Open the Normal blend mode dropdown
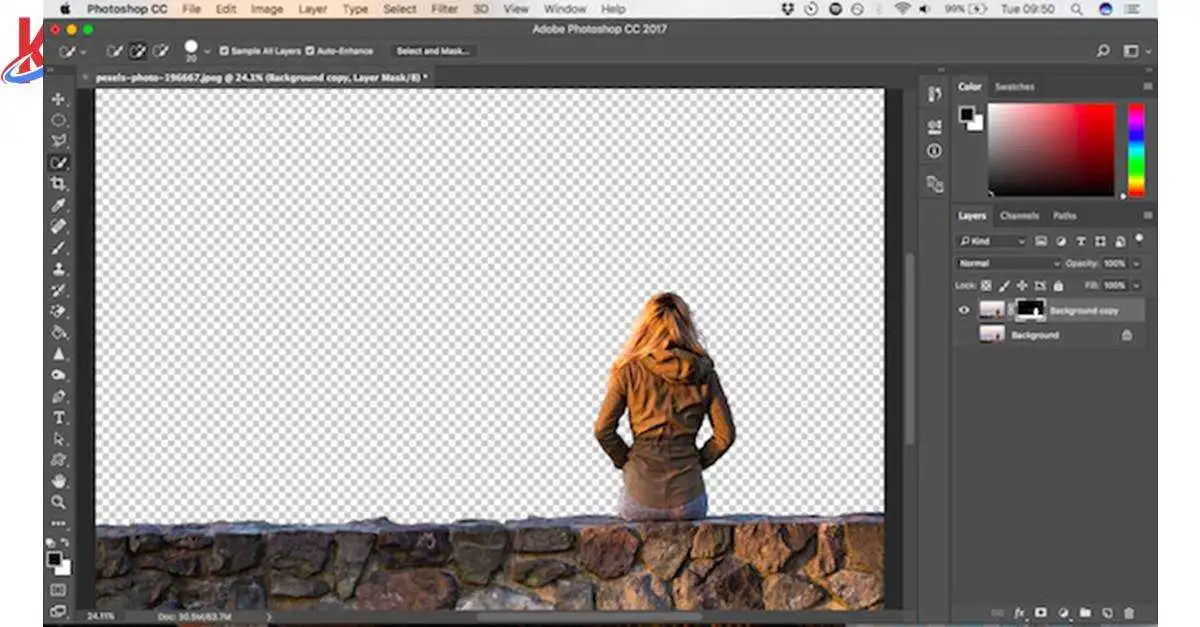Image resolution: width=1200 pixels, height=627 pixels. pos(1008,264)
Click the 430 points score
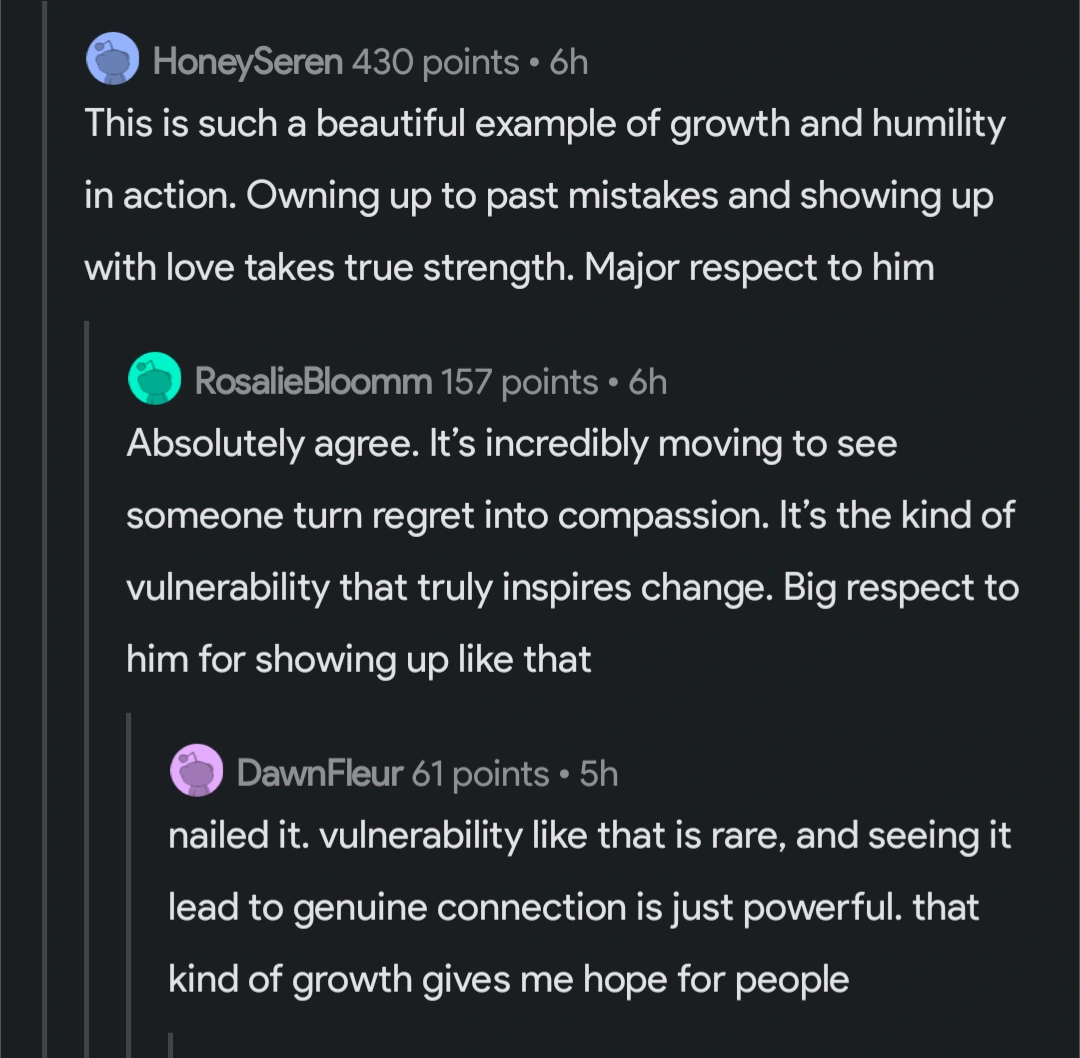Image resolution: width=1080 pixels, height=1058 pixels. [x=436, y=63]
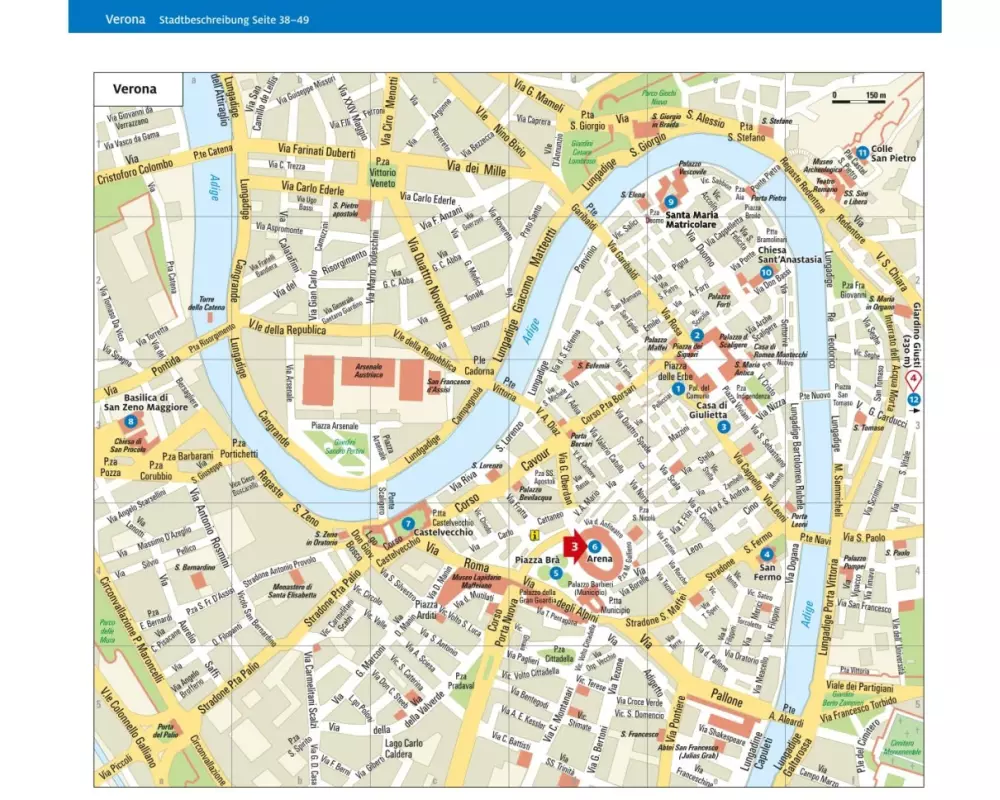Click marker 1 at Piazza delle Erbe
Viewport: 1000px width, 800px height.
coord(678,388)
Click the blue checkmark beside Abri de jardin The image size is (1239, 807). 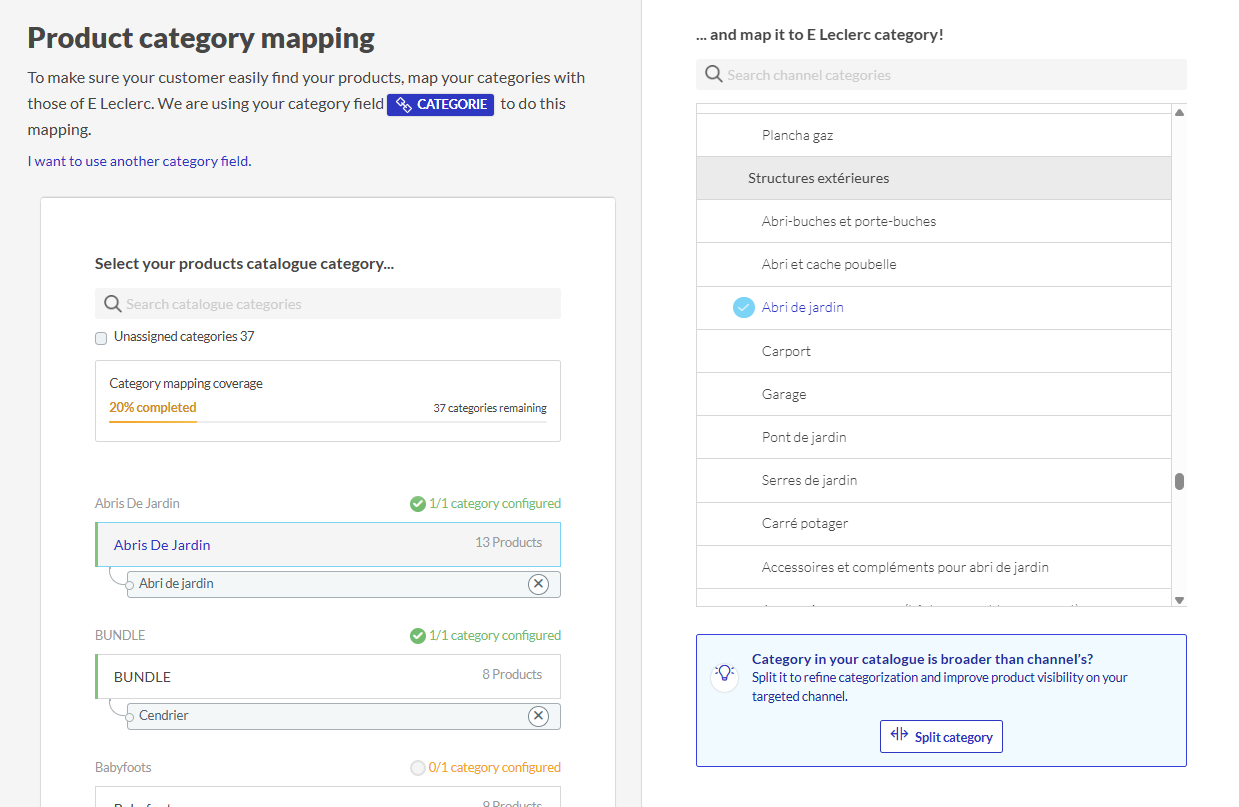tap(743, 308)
--
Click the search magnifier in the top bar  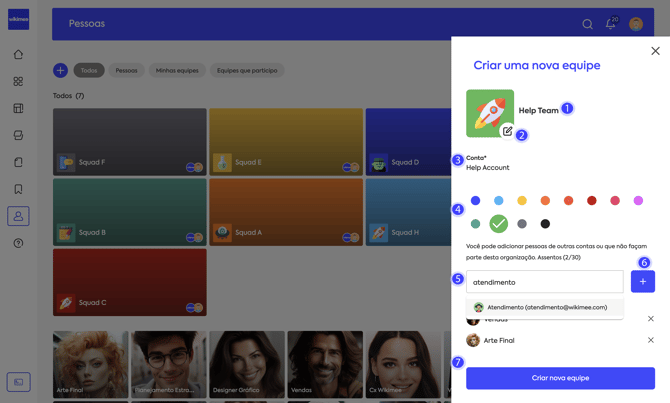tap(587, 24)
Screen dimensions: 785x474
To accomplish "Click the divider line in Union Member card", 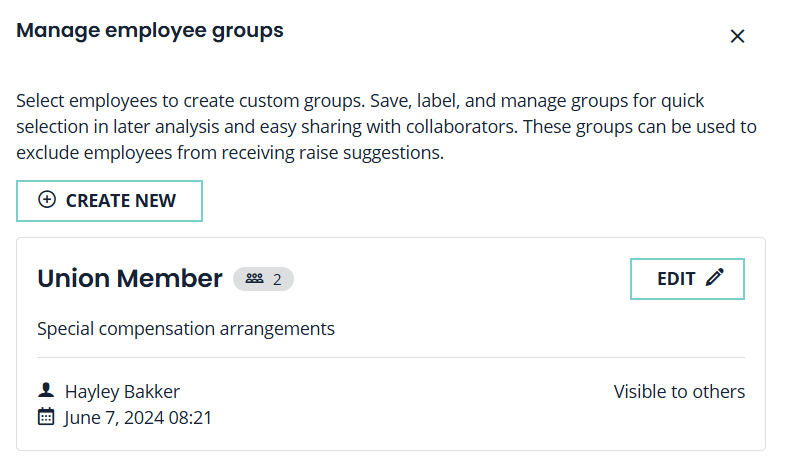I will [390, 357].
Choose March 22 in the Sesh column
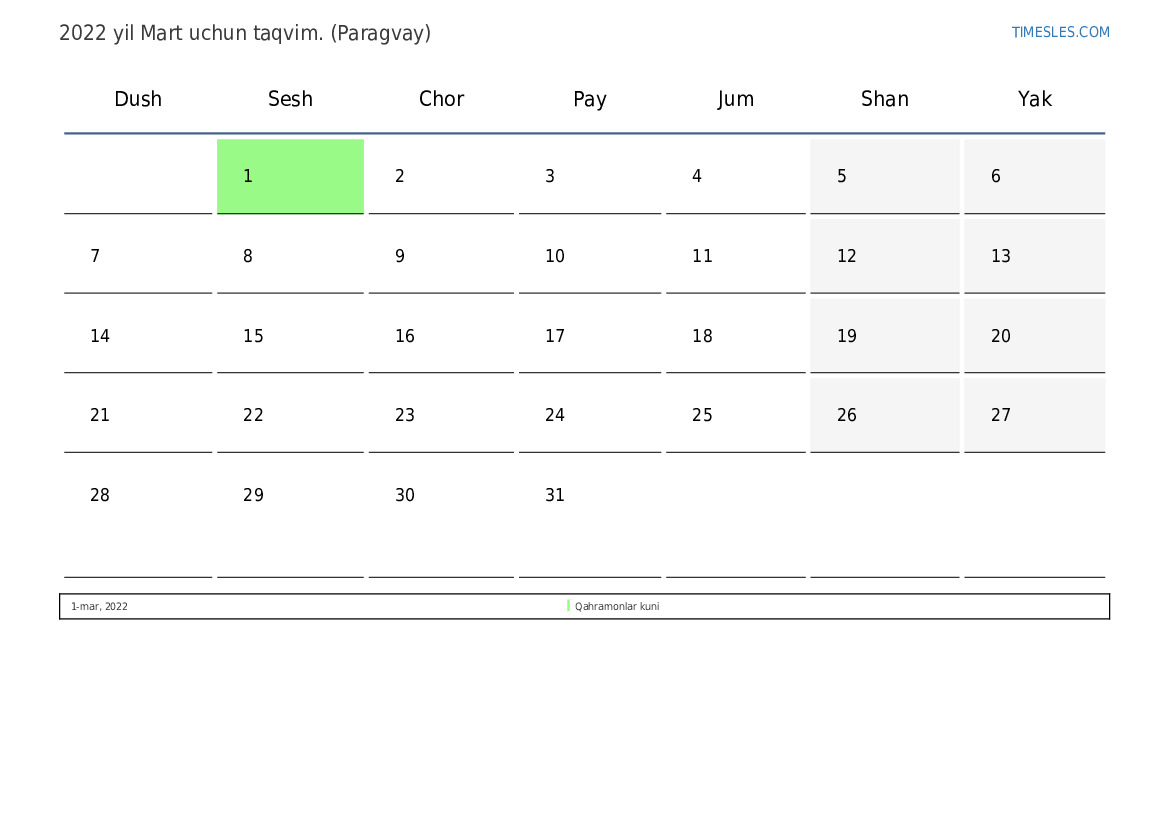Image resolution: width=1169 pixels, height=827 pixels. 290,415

• [WORK REQUIRED]:
Reproduce the items from the line containing "Open the Normal blend mode dropdown" through the line containing "coord(678,388)", including both of those lines. Omit the pictures.

• [RESULT OF THIS EXERCISE]:
Open the Normal blend mode dropdown
Image resolution: width=1200 pixels, height=627 pixels. pos(1008,264)
Click the 430 points score
Image resolution: width=1080 pixels, height=1058 pixels. [x=436, y=63]
Click marker 1 at Piazza delle Erbe
Viewport: 1000px width, 800px height.
coord(678,388)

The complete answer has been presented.